Dataset entries:

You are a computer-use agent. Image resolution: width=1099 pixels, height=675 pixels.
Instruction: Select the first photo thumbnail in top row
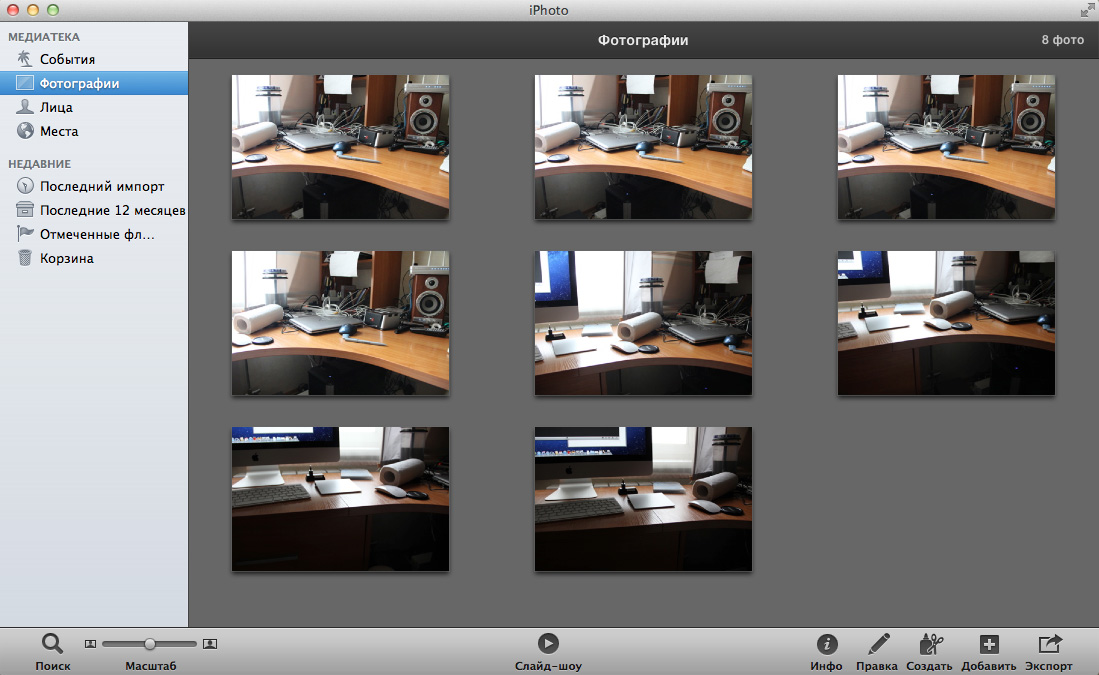coord(340,147)
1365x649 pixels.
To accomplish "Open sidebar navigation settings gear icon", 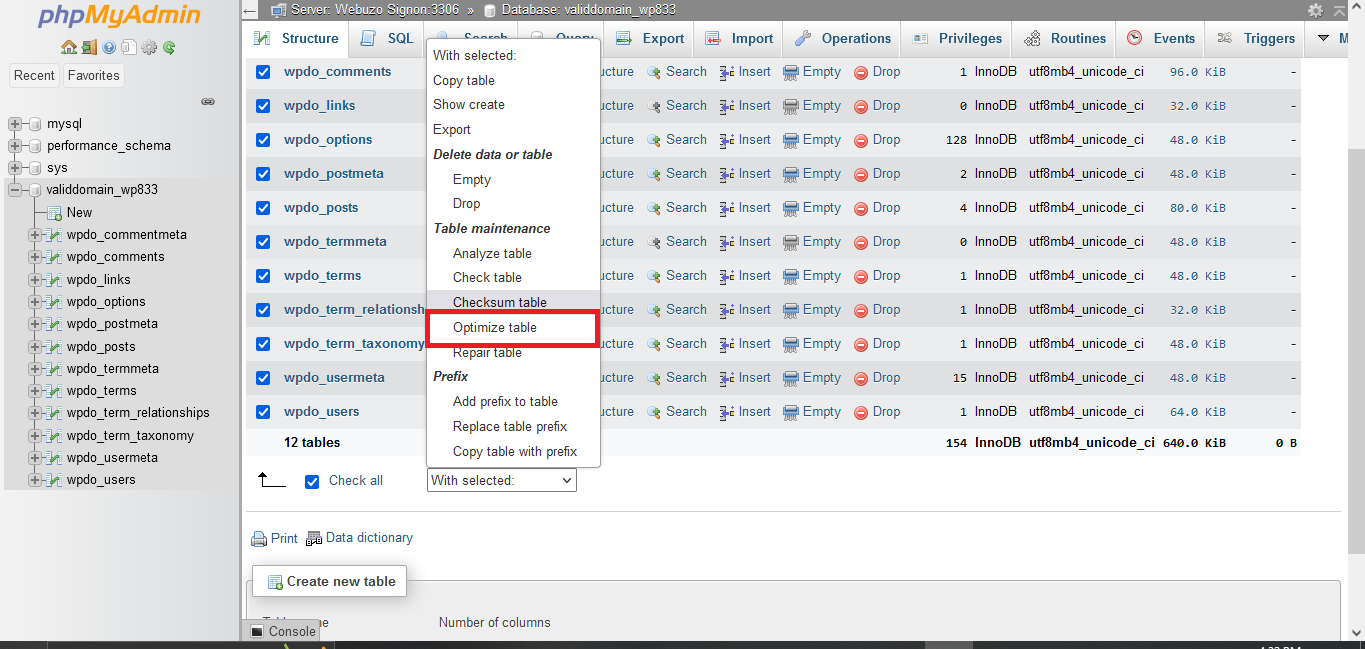I will coord(149,47).
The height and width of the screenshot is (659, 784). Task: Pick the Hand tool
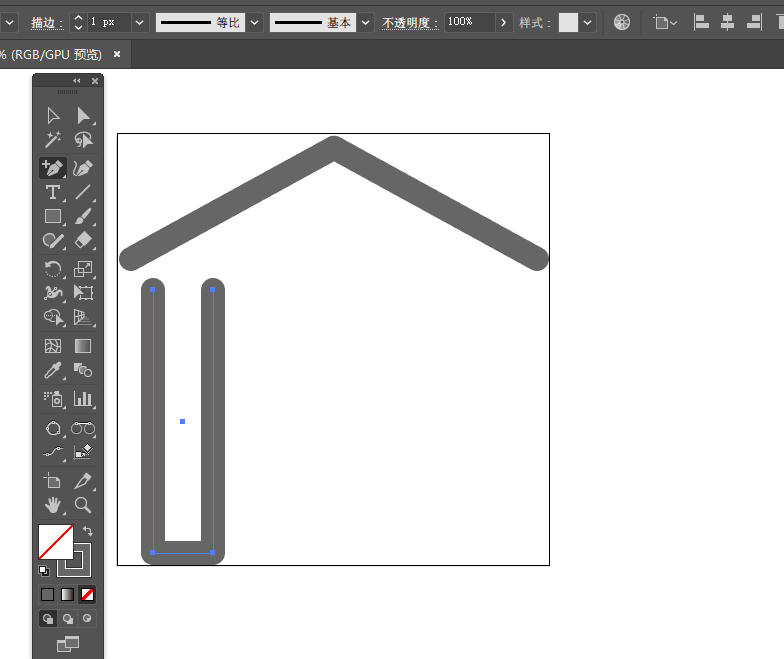(53, 506)
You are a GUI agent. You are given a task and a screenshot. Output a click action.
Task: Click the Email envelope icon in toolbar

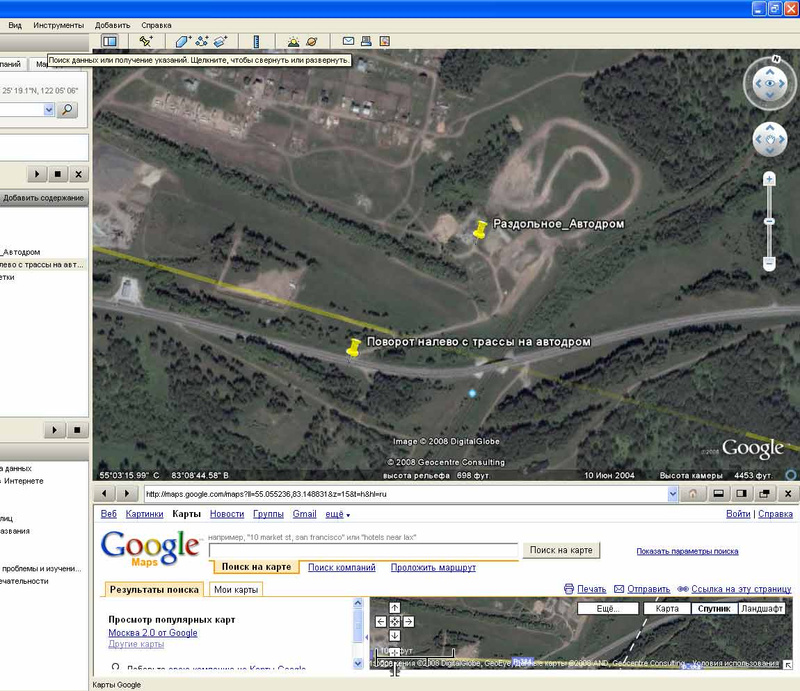349,42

◆ **ACTIVITY**
Beginning with the line that contains "The height and" and ending with the last line of the data, transcribe each line exactly; pictures stay out.

◆ **SOLUTION TO THIS PROBLEM**
The height and width of the screenshot is (659, 784). Task: Pick the Hand tool
(53, 506)
You are a GUI agent. You are given a task and a screenshot. Output a click action.
Task: Click the Email envelope icon in toolbar

349,42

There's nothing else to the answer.